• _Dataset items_
-- -- --

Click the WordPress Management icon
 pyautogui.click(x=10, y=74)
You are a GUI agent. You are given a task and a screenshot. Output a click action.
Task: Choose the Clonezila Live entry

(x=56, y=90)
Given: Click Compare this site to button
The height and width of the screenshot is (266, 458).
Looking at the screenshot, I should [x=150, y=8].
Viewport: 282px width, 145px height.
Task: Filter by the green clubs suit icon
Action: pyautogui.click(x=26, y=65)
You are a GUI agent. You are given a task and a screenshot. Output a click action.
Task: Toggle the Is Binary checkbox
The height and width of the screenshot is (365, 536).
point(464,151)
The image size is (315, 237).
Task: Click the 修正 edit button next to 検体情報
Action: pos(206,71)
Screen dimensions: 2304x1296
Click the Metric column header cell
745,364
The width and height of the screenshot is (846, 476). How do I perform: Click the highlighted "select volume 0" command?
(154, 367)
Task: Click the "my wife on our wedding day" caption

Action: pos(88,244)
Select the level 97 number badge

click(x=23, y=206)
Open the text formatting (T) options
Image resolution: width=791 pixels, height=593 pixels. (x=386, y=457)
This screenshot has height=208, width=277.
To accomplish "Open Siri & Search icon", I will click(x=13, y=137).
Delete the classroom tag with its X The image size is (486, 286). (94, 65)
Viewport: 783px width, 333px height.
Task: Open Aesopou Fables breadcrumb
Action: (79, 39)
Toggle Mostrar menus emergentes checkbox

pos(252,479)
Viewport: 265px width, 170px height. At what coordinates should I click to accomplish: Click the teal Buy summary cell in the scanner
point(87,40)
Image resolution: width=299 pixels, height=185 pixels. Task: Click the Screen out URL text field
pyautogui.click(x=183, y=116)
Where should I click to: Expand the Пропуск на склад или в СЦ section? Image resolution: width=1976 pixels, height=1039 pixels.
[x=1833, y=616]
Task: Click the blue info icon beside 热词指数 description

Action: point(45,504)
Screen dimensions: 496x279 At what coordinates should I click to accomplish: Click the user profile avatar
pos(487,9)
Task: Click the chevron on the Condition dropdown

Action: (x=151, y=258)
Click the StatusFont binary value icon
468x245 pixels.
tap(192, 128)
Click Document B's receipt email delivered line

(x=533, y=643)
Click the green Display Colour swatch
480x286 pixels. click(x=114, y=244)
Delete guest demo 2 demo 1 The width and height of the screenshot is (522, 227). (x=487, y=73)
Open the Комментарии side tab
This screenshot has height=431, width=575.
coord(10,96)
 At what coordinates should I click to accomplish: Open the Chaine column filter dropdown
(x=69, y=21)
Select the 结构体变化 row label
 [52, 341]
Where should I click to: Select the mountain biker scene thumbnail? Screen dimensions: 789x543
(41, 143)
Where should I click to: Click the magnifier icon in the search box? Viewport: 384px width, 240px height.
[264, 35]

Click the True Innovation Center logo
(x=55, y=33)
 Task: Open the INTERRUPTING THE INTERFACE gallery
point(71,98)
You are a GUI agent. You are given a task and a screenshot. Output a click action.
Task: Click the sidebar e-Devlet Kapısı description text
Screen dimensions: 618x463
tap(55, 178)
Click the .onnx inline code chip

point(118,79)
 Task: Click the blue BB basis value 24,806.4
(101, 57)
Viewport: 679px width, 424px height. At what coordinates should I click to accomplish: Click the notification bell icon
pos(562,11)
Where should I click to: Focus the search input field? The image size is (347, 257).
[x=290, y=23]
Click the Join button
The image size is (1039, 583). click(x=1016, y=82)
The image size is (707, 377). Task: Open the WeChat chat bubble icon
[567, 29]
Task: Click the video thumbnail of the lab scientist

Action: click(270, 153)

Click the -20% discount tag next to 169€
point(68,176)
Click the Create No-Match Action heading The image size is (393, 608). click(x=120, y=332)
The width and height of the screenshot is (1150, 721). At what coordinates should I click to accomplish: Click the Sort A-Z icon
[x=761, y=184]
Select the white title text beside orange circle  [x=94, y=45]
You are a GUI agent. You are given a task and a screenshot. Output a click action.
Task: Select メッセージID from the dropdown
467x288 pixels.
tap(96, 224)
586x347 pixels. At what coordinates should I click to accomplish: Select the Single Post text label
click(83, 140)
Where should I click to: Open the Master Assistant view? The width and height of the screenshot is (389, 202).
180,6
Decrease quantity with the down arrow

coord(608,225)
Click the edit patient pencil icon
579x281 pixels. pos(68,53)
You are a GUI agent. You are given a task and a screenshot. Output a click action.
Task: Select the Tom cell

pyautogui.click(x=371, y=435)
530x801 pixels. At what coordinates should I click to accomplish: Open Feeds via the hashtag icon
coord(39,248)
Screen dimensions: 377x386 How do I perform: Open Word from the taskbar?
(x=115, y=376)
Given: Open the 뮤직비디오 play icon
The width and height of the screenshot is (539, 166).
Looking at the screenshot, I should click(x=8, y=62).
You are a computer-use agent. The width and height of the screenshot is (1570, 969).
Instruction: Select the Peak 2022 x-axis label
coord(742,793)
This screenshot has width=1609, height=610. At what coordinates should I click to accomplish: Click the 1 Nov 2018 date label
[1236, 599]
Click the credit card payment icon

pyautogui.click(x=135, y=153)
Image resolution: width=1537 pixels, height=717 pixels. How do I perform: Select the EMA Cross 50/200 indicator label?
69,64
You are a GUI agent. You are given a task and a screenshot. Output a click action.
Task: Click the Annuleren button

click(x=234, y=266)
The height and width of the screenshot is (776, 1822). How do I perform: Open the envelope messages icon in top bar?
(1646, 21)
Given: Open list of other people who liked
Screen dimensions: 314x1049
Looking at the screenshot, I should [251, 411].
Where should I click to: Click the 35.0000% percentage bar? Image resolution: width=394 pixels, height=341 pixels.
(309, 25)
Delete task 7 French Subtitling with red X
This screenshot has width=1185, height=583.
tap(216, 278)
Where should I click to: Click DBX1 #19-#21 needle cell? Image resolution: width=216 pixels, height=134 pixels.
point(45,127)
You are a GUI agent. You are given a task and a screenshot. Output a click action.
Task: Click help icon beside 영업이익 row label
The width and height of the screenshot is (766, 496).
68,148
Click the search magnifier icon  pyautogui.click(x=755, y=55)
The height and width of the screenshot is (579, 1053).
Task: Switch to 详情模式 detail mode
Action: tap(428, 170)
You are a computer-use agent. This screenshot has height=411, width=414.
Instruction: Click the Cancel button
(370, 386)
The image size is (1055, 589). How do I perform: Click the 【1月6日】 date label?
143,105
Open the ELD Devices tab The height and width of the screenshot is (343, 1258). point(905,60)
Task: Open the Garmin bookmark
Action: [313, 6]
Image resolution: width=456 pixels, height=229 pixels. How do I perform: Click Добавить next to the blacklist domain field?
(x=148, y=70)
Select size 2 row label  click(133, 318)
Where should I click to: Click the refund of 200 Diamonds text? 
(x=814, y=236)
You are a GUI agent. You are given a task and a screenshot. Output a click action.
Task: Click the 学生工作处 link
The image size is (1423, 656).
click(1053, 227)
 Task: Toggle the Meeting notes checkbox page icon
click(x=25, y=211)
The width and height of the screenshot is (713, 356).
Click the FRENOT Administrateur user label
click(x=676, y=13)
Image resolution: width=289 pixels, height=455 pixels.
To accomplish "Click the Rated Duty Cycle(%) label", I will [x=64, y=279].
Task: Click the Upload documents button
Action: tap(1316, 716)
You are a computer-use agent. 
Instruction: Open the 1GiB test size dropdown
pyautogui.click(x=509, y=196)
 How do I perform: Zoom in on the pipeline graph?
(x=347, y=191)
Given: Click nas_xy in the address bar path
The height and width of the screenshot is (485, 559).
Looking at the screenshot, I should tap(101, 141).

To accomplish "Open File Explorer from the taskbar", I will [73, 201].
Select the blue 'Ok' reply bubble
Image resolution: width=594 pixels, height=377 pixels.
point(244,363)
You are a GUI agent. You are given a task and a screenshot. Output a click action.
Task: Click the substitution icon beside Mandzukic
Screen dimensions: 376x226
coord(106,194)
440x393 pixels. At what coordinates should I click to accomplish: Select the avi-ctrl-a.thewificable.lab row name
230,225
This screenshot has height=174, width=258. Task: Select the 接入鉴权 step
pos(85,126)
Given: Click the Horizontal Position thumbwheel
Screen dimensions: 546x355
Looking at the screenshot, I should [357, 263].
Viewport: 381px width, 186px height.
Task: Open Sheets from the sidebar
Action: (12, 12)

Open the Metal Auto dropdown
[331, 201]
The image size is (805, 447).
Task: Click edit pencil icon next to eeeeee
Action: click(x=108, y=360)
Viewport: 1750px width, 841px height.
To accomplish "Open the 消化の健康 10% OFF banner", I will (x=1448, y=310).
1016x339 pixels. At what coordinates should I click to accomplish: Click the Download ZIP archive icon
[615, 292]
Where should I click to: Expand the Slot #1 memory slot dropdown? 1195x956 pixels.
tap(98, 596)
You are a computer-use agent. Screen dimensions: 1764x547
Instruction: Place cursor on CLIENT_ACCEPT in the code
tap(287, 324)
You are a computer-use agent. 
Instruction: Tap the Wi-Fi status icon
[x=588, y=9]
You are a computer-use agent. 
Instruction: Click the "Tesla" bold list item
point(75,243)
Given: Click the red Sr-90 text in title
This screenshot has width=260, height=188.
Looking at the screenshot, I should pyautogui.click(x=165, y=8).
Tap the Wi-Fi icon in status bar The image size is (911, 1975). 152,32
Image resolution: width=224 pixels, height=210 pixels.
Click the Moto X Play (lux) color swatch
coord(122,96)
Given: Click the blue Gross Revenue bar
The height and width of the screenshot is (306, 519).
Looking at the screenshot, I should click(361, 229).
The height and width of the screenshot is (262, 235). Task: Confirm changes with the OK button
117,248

-- -- --

• _INSTRUCTIONS FOR THE TASK_
Please copy the line that contains "Instruction: Tap the Wi-Fi status icon" and each line after it through the end of the records, exactly, and no other lines.

• _ANSWER TO THIS EXERCISE_
Instruction: Tap the Wi-Fi status icon
[x=588, y=9]
You are a computer-use agent. 
Instruction: Click the "Tesla" bold list item
point(75,243)
Given: Click the red Sr-90 text in title
This screenshot has width=260, height=188.
Looking at the screenshot, I should pyautogui.click(x=165, y=8).
Tap the Wi-Fi icon in status bar The image size is (911, 1975). 152,32
Image resolution: width=224 pixels, height=210 pixels.
Click the Moto X Play (lux) color swatch
coord(122,96)
Given: Click the blue Gross Revenue bar
The height and width of the screenshot is (306, 519).
Looking at the screenshot, I should click(361, 229).
The height and width of the screenshot is (262, 235). Task: Confirm changes with the OK button
117,248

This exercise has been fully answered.